La géométrie dans les spasmes

André Cadere, Sans titre, 1969, Nancy, MBA, dépôt du CNAP et Frank Stella, Konskie II (Polish Village), 1971, Nancy, MBA, dépôt du Frac Lorraine

Le galeriste Hervé Bize, défenseur de l’Art contemporain depuis trois décennies, fait dialoguer ses œuvres avec celles des collections du Musée des Beaux- Arts de Nancy. Consonances : souvent mathématique, jamais hermétique.

Il ne s’agit que de Quelques courbes en hommage à Lamour. Sans apostrophe… S’il est célèbre pour ses carrés parfaitement ordonnés, François Morellet (1926- 2016), porte-étendard de l’abstraction géométrique, est fasciné par, citons-le, « les pavements byzantins en mosaïques de Xanthos en Turquie où ceux, Renaissance, du Baptistère de Florence ». Depuis 2003, sur la façade du Musée des Beaux-Arts, qui fête les vingt ans de sa restauration, sont installés des néons tout en arabesques, clin d’œil respectueux de Morellet à Jean Lamour, serrurier de Stanislas ayant réalisé sur la place éponyme une grille en fer forgé recouverte en partie de feuilles d’or. Grâce à Consonances, s’immisçant au rez-de-chaussée de l’exposition permanente de l’institution, nous découvrons les exquises esquisses rococo du plasticien minimaliste. Hervé Bize, véritable « combattant » (selon l’un de ses proches) de la cause des arts plastiques, n’est pas étranger à cette commande faite à l’artiste dont les dessins préparatoires consistent en une série de volutes. Le galeriste nous éclaire quant à ces douces formes « nées d’une déconstruction de motifs que Morellet intégrait beaucoup à son œuvre jusqu’aux dernières années de sa vie. » Il a très largement contribué à la reconnaissance et au rayonnement de l’artiste amoureux de « la déduction mathématique ». Il était « un père spirituel » pour celui qui le considère comme « l’un des créateurs les plus importants de la seconde moitié du XXe siècle, mais aussi un proche, rencontré alors que je n’avais que 22 ans et qui continue de m’accompagner aujourd’hui ». Même s’il affirme ne pas défendre une école, une génération ou un courant en particulier, privilégiant « les liens entretenus » avec les plasticiens représentés par sa galerie, on sent bien que l’ombre de l’imposante statue du commandeur plane sur ses choix et, de fait, tout au long de la déambulation muséale marquée par le travail constructif de Frank Stella, les Triangulations de Daniel Dezeuze ou la démarche systémique de Claude Viallat dont la vaste voile de bateau respire le grand large. Consonances est définitivement bien plus qu’une carte blanche, c’est « un portrait chinois » du galeriste qui a notamment présenté son créateur fétiche à New York en 2016, peu avant sa mort.
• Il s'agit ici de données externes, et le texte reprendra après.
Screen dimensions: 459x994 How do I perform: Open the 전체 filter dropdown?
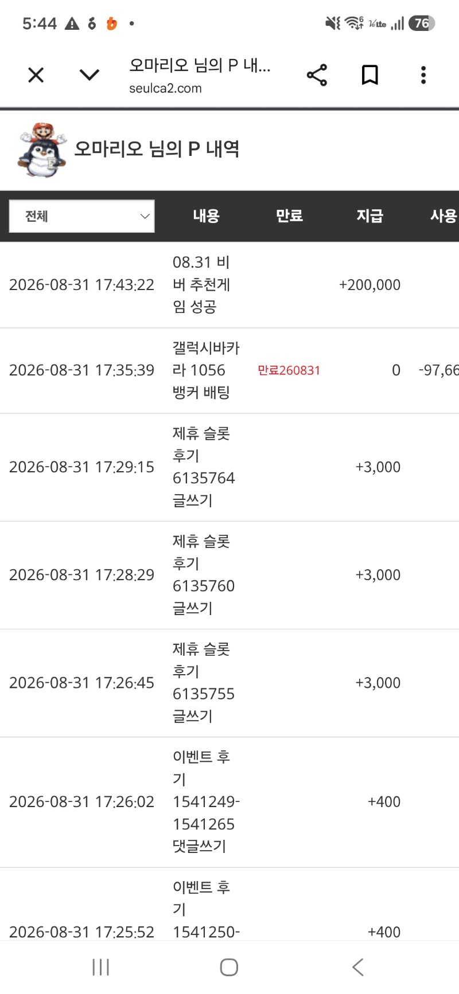point(82,216)
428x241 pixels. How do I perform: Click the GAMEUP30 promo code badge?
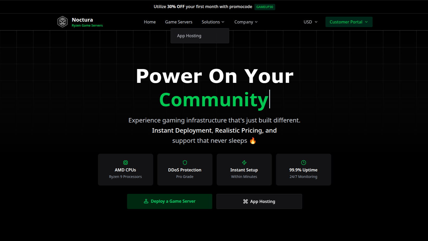[265, 7]
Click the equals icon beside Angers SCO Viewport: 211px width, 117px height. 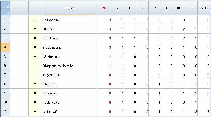(x=35, y=75)
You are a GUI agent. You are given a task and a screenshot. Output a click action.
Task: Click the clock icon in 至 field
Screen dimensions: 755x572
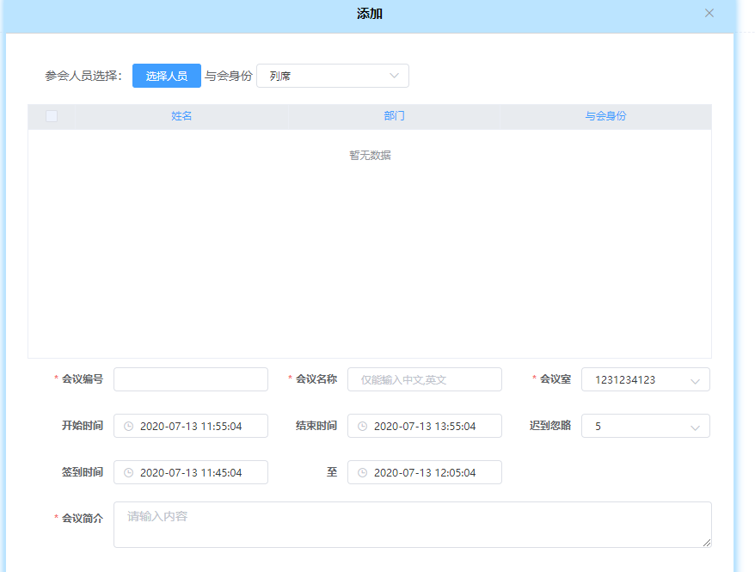(x=362, y=472)
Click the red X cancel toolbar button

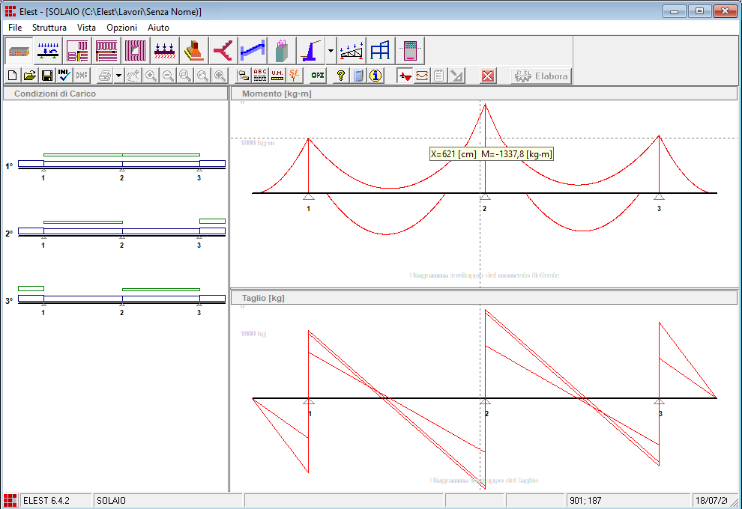point(488,76)
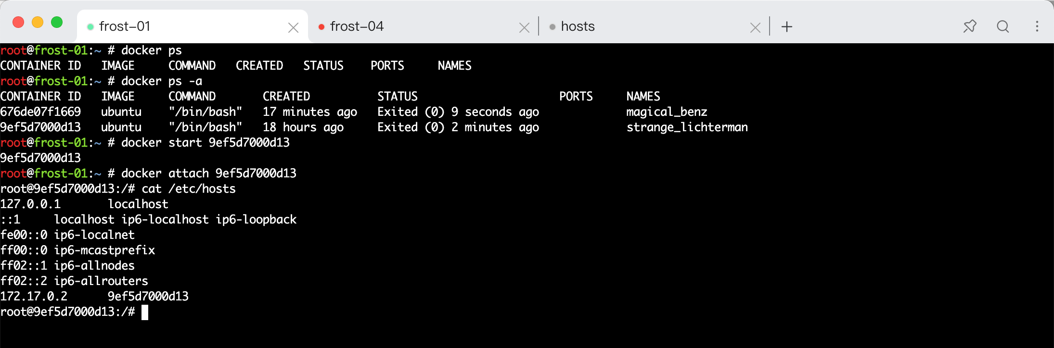Click the red status dot on frost-04
Viewport: 1054px width, 348px height.
coord(321,27)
François Morellet, Super Position n°2 et Super Position n°4, 2002 Courtesy Studio Morellet et Galerie Hervé Bize, Nancy

Une greffe
Avec Consonances, la collection des Beaux- Arts est « augmentée » par les peintures, sculptures ou vidéos sélectionnées par celui qui perçoit son intervention comme une « greffe » contemporaine. Ne pas s’imposer ! Le Nancéien désire créer la surprise chez le visiteur qui, non averti, pourrait ne pas “identifier” certaines propositions. Dans la salle dédiée à Jean Prouvé, saura-t-il découvrir la “supercherie” duchampienne de Bertrand Lavier qui a hybridé l’assise du fauteuil Diamond d’Harry Bertoia et les bascules du Rocking Armchair des Eames ? Pas de clinquant chez Bize qui jamais ne mise sur le buzz. Aussi, la Tête d’Emmanuel Saulnier (achetée à Hervé Bize par le musée en 2009), sculpture de verre noir niché dans un recoin de l’institution, à l’allure d’un L majuscule, lettre par ailleurs présente dans le duo de Super Position, volumineux monolithes jaune pétant signés Morellet exposés dans le péristyle. L’imposant vase de pyrex de Saulnier est effectivement “tranché”, son chef gisant à son pied : réalisé durant l’épidémie du Sida (1991-92), cette œuvre évoque la fragilité du corps et de l’existence. Radicalité plastique et abstraction géométrique ne riment pas avec repli sur soi et aveuglement : Konskie II (Polish village), toile découpée et colorée de Stella, résonne avec l’Histoire de la Pologne et les synagogues détruites durant la Seconde Guerre mondiale… Pour Morellet, l’art doit être « désacralisé, absurde, logique, élitaire, suicidaire, éblouissant ». Vibrant et dérangeant ! Hervé Bize perçoit en effet l’exposition aux Beaux-Arts nancéiens comme une partition musicale, un jeu d’échos, « parfois dissonant ».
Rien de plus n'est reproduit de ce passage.